* [ACTIVITY]
When a line below contains the string "agent", show that line.

* [DATA FOR THIS EXERCISE]
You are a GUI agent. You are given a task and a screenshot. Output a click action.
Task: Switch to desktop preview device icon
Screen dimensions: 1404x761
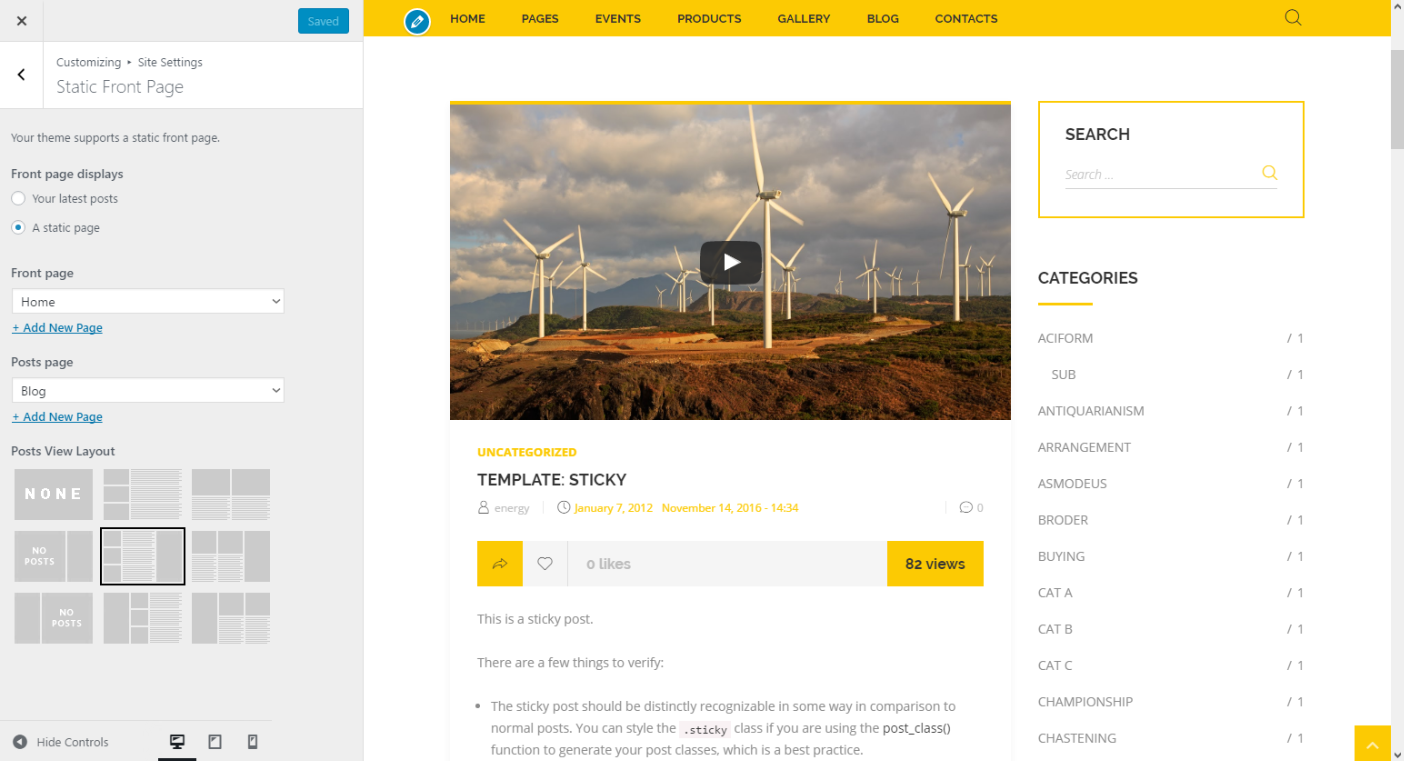177,742
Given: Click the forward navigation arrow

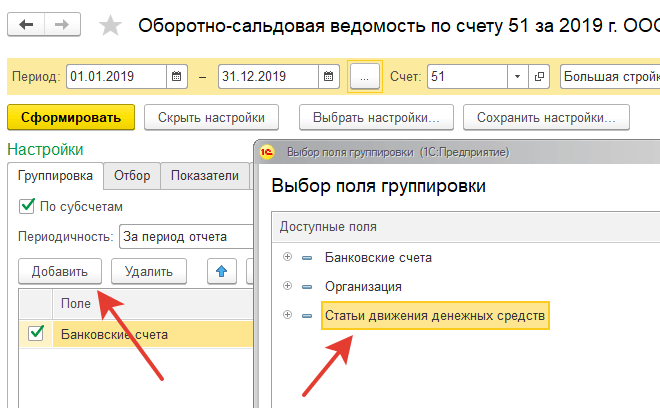Looking at the screenshot, I should (62, 24).
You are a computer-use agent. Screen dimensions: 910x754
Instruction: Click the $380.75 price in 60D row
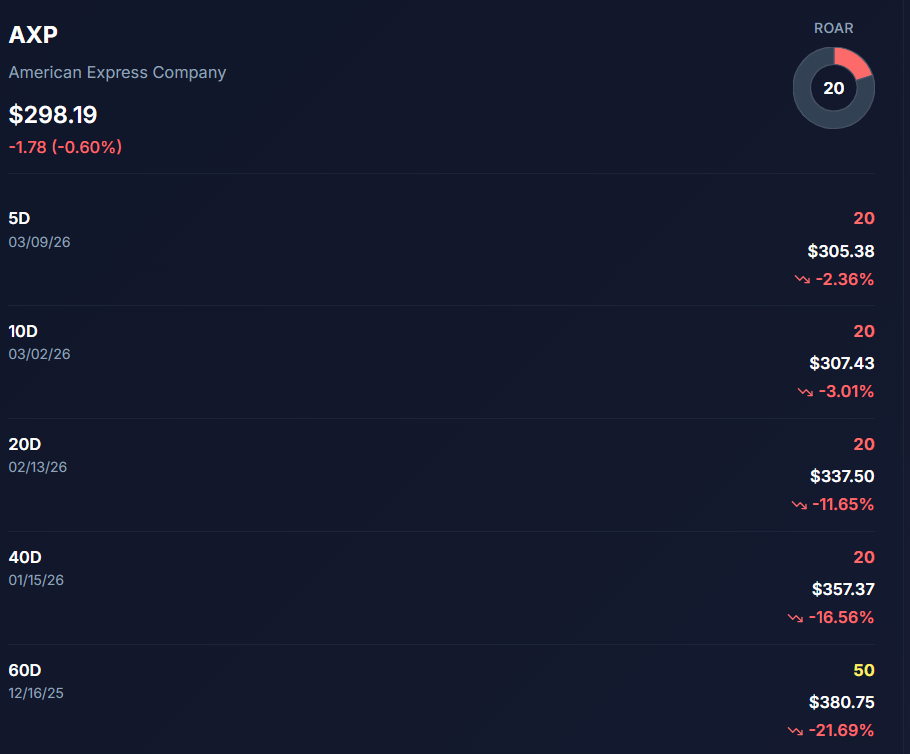pos(841,703)
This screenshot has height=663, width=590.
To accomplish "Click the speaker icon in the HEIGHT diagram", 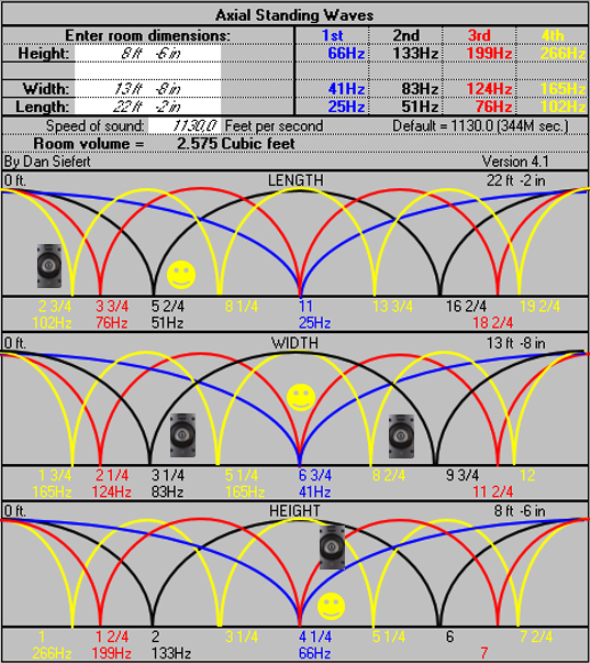I will pyautogui.click(x=332, y=547).
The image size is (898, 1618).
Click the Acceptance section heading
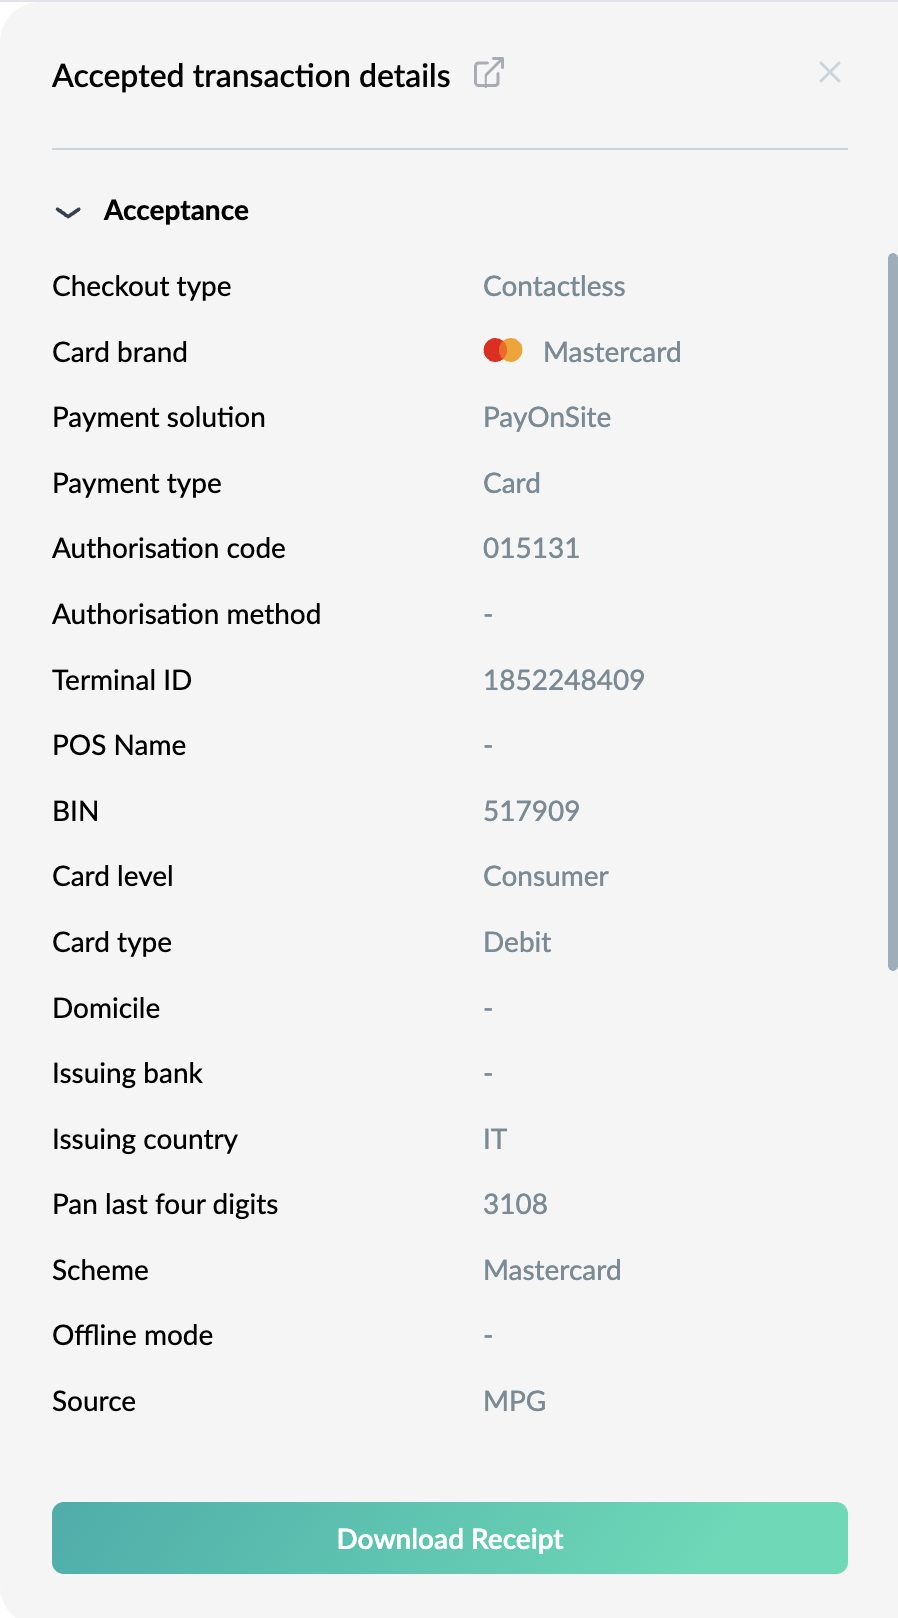(176, 211)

* [SOLUTION TO THE EXERCISE]
You are a GUI agent. You are given a task and a screenshot. Output a click action.
You are a computer-use agent. Screen dimensions: 910x754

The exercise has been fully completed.